Creatures from another dimension that kill with abandon… sounds pretty horrific, doesn't it? That's the concept that created one of the best horror franchises ever, "Hellraiser." The original 1987 flick about the terrifying Cenobites is regarded as one of the scariest flicks to date thanks to its intense and intelligent plot, dark and disturbing content and impressive special effects. "Hellraiser" has grown tremendously since the '80s, and the franchise now includes nine sequels, a novel series, numerous comic books and multiple video games.
Arnold Schwarzenegger stars in 1987's "Predator" as the leader of an elite military team being stalked by an extraterrestrial hunter during a rescue mission in a foreign jungle. It was a huge hit at the box office and spawned three direct sequels as well as two "Alien vs. Predator" crossover films. The next installment in the series, which is scheduled to enter production in mid-2021, will reportedly center around a Comanche warrior woman and will be set hundreds of years before the original "Predator" film.
The 1992 horror film "Candyman" centers around a Chicago-based graduate student investigating the titular urban legend: The Candyman — the vengeful ghost of an innocent Black artist horrifically murdered by a lynch mob in the late 1800s — will brutally kill anyone who says his name five times while looking in a mirror. The cult classic spawned three sequels, including an installment written by modern horror master Jordan Peele that's finally due in August 2021 following multiple delays amid the coronavirus pandemic.
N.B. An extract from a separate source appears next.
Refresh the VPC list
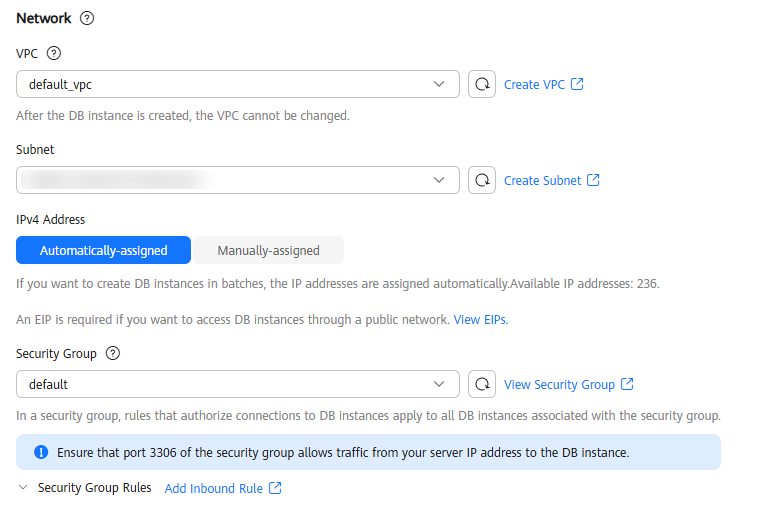The image size is (758, 508). pos(482,85)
Who can forget the iconic black-and-white, stunningly scary shower scene in "Psycho"?! The 1960 movie — considered by many to be one of the earliest examples of a slasher film — made waves when it first hit theaters. Directed by Alfred Hitchcock and starring Hollywood legend Janet Leigh, "Psycho," which grossed $50 million at the box office on a budget of just $800K, had a huge impact on audiences and critics. The movie about disturbed motel manager Norman Bates also received four Academy Award nominations including best director and best supporting actress for Janet. "Psycho" spawned four sequels, a 1998 remake starring Vince Vaughn as Norman Bates and the five-season TV series "Bates Motel," which aired from 2013 to 2017 and picked up a handful of Emmy nominations along the way.